Only a narrow nationalist would think Scotland’s democratic movement was a purely Scottish affair. It has a direct impact of Ireland, England and Wales. Wider still, the mobilisation around Scotland’s referendum placed Scotland in the vanguard of the European democratic revolution linked most obviously with Spain. No wonder in 2014 the European Commission, so desperate for the UK to remain in the EU, threatened to eject the Scottish people from the EU if they voted for independence. There is nothing more dangerous for the EU than the threat of democratic revolution. This is why the slogan ‘Scotland Remains and England Abstains’ does not come from nowhere. It germinated in the actions of the working class in Glasgow and Dundee in September 2014 who came out in large numbers to strike a blow against the British Crown, the Cameron government and toadies who led the British Labour Party.

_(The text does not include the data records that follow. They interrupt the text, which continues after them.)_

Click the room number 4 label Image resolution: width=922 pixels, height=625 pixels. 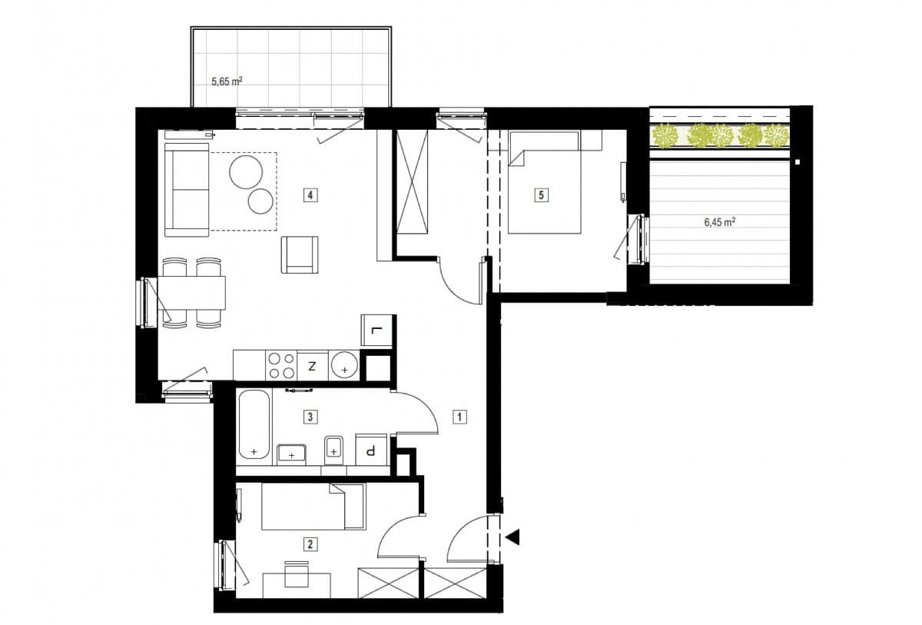click(310, 194)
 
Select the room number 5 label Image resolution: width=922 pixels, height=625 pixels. click(541, 194)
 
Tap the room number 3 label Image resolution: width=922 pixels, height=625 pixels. click(310, 417)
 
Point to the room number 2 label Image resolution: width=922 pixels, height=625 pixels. click(310, 544)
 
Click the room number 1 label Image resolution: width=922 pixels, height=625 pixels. click(459, 417)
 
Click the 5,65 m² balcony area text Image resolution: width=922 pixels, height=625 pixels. click(227, 81)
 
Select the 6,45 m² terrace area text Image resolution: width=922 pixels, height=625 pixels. click(720, 222)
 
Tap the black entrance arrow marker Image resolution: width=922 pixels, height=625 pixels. click(513, 537)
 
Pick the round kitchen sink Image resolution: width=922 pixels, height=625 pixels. click(344, 365)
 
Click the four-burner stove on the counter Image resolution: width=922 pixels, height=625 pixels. click(281, 365)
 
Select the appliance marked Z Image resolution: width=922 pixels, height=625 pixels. click(313, 365)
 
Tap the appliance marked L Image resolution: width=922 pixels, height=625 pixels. click(376, 331)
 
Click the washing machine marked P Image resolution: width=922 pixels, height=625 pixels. click(371, 450)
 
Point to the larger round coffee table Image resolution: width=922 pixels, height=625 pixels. click(246, 171)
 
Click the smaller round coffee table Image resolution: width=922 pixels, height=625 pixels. click(260, 201)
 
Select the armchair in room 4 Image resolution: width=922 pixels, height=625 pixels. click(300, 254)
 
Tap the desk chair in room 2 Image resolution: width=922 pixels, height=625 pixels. click(297, 574)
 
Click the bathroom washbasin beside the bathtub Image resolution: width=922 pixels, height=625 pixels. click(291, 454)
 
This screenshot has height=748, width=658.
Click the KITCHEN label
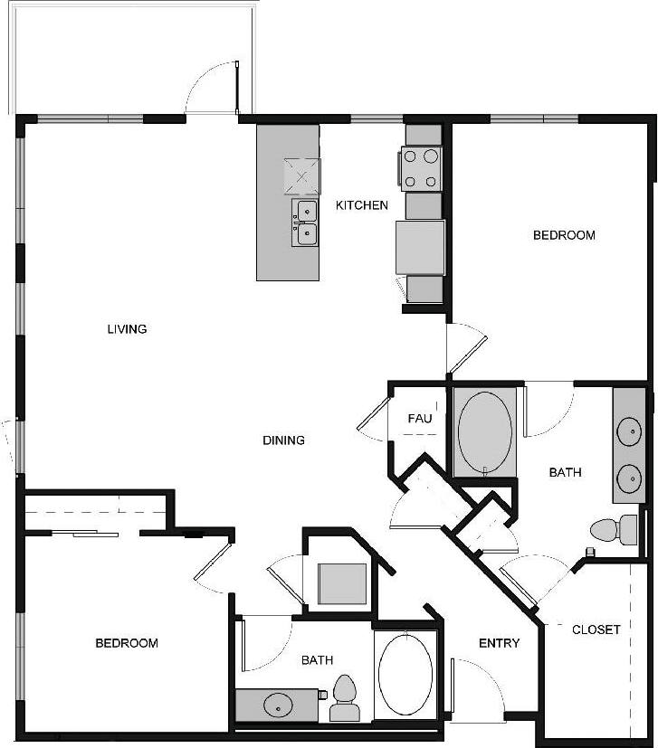pyautogui.click(x=362, y=205)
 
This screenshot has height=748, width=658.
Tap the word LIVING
pyautogui.click(x=127, y=329)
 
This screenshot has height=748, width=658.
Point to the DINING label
pyautogui.click(x=283, y=440)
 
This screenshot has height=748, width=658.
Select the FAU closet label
pyautogui.click(x=419, y=419)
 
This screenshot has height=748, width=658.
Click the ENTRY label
pyautogui.click(x=499, y=643)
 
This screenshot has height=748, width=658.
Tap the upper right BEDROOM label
pyautogui.click(x=564, y=235)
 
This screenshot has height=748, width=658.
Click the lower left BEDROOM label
pyautogui.click(x=127, y=643)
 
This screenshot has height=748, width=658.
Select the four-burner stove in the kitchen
pyautogui.click(x=422, y=168)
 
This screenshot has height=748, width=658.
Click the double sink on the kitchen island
pyautogui.click(x=305, y=223)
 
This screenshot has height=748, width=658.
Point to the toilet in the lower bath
pyautogui.click(x=345, y=698)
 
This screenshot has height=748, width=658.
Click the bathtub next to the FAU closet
pyautogui.click(x=485, y=431)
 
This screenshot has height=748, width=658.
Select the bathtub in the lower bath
pyautogui.click(x=405, y=674)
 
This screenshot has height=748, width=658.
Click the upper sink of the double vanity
pyautogui.click(x=627, y=432)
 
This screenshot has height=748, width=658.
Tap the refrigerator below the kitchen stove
pyautogui.click(x=420, y=247)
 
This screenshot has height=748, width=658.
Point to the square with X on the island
pyautogui.click(x=302, y=176)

All this now tests the Scottish left. Nicola Sturgeon and the SNP have recommended not simply Scotland Remains but a general UK remain. She is calling in effect on the English working class to join Cameron’s popular front. Should Scottish socialists back Sturgeon and Cameron by calling for a universal Remain or ally themselves with socialist Abstentionists in England?

Opposition

Writing in Bella Caledonia, socialist historian and activist Neil Davidson, begins his socialist case for leaving the EU by identifying the most obvious alternative. He says “Faced with the impending referendum on British membership of the European Union (EU), and the reactionary arguments which dominate on both sides, socialists might be forgiven for echoing Mercutio’s dying cry in Romeo and Juliet of “a plague o’ both your houses” and opting for abstention”.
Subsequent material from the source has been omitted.